What needs to be done:
Write out everything from the line containing "Click the blue box 13" down to the line containing "Action: tap(99, 153)", both included, as a JSON list of strings with one string per line of the records below, skipping blank lines and omitting the pictures.
──────── Data listing ────────
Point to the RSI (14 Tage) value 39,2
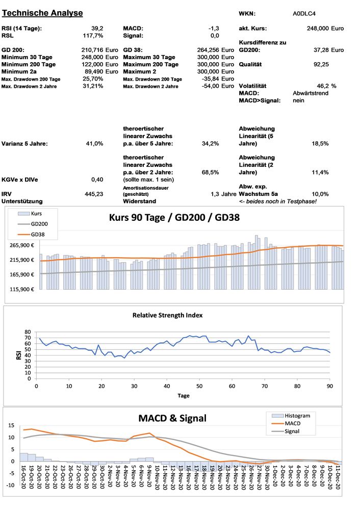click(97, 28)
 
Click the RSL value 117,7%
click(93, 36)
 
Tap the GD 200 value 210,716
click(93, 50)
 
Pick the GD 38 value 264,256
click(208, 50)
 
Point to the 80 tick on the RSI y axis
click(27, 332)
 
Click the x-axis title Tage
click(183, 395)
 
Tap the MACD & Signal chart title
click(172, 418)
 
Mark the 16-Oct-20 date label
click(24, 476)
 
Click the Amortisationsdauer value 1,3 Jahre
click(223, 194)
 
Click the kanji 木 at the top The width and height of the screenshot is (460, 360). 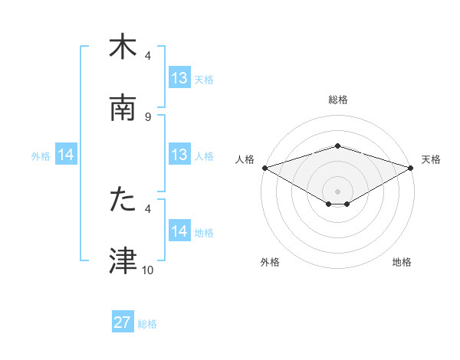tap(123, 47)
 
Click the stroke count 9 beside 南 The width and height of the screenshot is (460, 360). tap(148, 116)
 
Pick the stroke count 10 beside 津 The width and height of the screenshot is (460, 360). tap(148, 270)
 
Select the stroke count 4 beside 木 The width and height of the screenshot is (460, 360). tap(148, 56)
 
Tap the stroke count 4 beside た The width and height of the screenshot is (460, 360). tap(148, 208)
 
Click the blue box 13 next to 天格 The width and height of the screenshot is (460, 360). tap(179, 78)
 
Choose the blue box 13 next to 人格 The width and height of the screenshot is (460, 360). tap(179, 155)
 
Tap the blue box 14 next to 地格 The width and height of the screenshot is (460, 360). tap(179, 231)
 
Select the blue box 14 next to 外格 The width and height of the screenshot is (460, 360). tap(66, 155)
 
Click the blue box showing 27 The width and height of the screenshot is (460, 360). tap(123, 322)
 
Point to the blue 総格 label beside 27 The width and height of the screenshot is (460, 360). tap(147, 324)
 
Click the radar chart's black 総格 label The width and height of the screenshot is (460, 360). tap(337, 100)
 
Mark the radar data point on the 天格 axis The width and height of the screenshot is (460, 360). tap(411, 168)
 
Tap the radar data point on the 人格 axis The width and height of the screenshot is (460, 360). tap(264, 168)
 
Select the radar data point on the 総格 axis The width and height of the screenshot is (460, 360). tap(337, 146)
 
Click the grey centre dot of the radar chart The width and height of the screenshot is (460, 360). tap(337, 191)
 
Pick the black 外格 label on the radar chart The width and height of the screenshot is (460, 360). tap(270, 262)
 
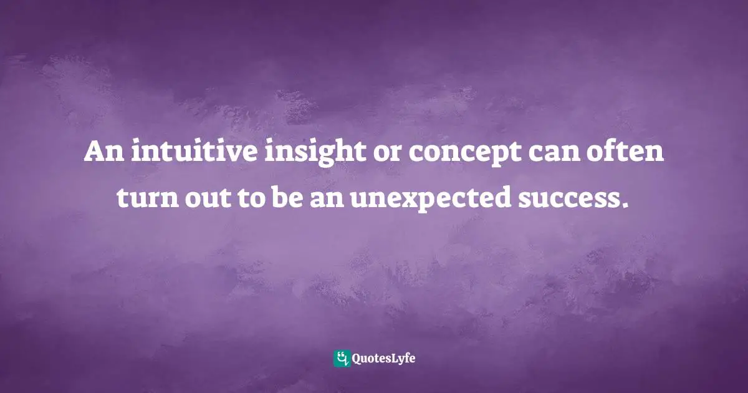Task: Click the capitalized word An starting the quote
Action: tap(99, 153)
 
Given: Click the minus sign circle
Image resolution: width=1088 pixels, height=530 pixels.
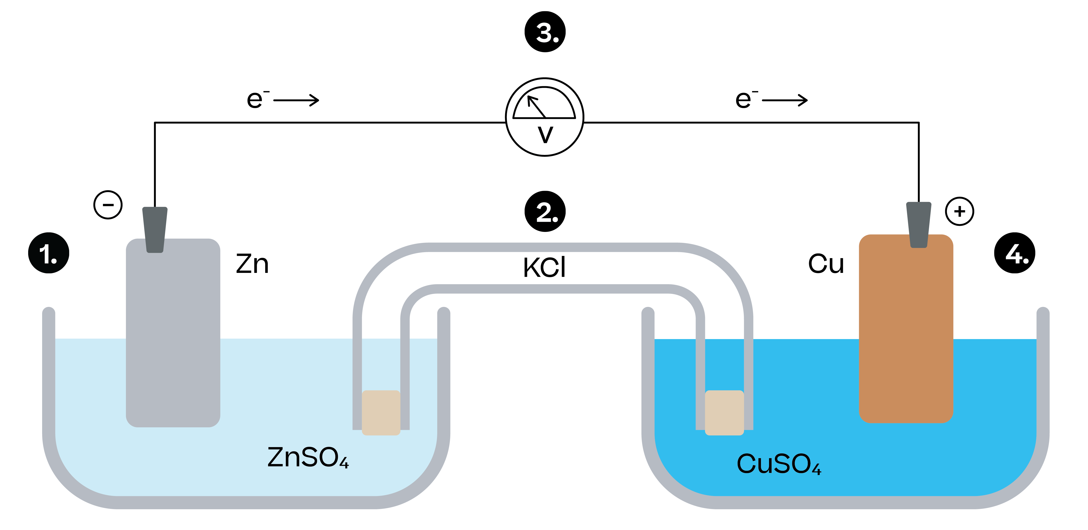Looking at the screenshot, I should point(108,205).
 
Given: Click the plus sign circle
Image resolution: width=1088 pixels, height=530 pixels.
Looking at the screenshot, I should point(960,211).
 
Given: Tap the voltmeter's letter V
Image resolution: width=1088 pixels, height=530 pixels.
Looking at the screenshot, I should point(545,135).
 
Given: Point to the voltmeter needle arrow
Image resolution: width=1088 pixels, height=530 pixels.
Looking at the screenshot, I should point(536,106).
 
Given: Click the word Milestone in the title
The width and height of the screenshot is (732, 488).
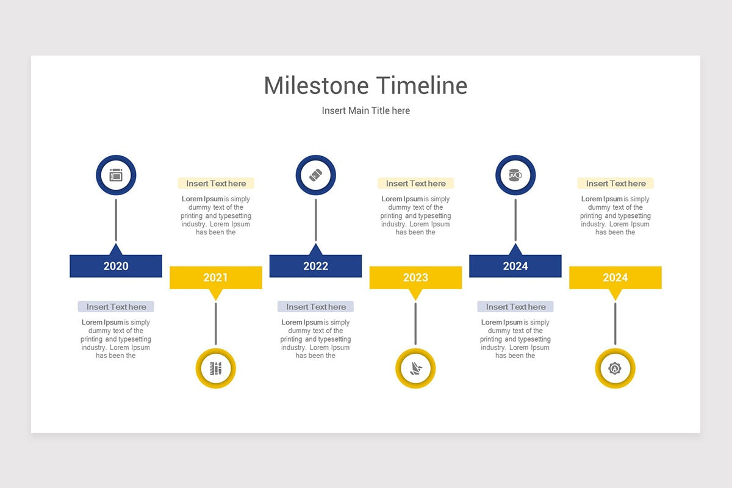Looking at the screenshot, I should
────────
Complete output:
[
  "Click the blue box 13 next to 天格 The width and height of the screenshot is (460, 360). tap(179, 78)",
  "Choose the blue box 13 next to 人格 The width and height of the screenshot is (460, 360). tap(179, 155)",
  "Tap the blue box 14 next to 地格 The width and height of the screenshot is (460, 360). tap(179, 231)",
  "Select the blue box 14 next to 外格 The width and height of the screenshot is (460, 360). tap(66, 155)",
  "Click the blue box showing 27 The width and height of the screenshot is (460, 360). tap(123, 322)",
  "Point to the blue 総格 label beside 27 The width and height of the screenshot is (460, 360). tap(147, 324)",
  "Click the radar chart's black 総格 label The width and height of the screenshot is (460, 360). tap(337, 100)",
  "Mark the radar data point on the 天格 axis The width and height of the screenshot is (460, 360). tap(411, 168)",
  "Tap the radar data point on the 人格 axis The width and height of the screenshot is (460, 360). tap(264, 168)",
  "Select the radar data point on the 総格 axis The width and height of the screenshot is (460, 360). tap(337, 146)",
  "Click the grey centre dot of the radar chart The width and height of the screenshot is (460, 360). tap(337, 191)",
  "Pick the black 外格 label on the radar chart The width and height of the screenshot is (460, 360). tap(270, 262)",
  "Task: Click the capitalized word An starting the quote",
  "Action: tap(99, 153)"
]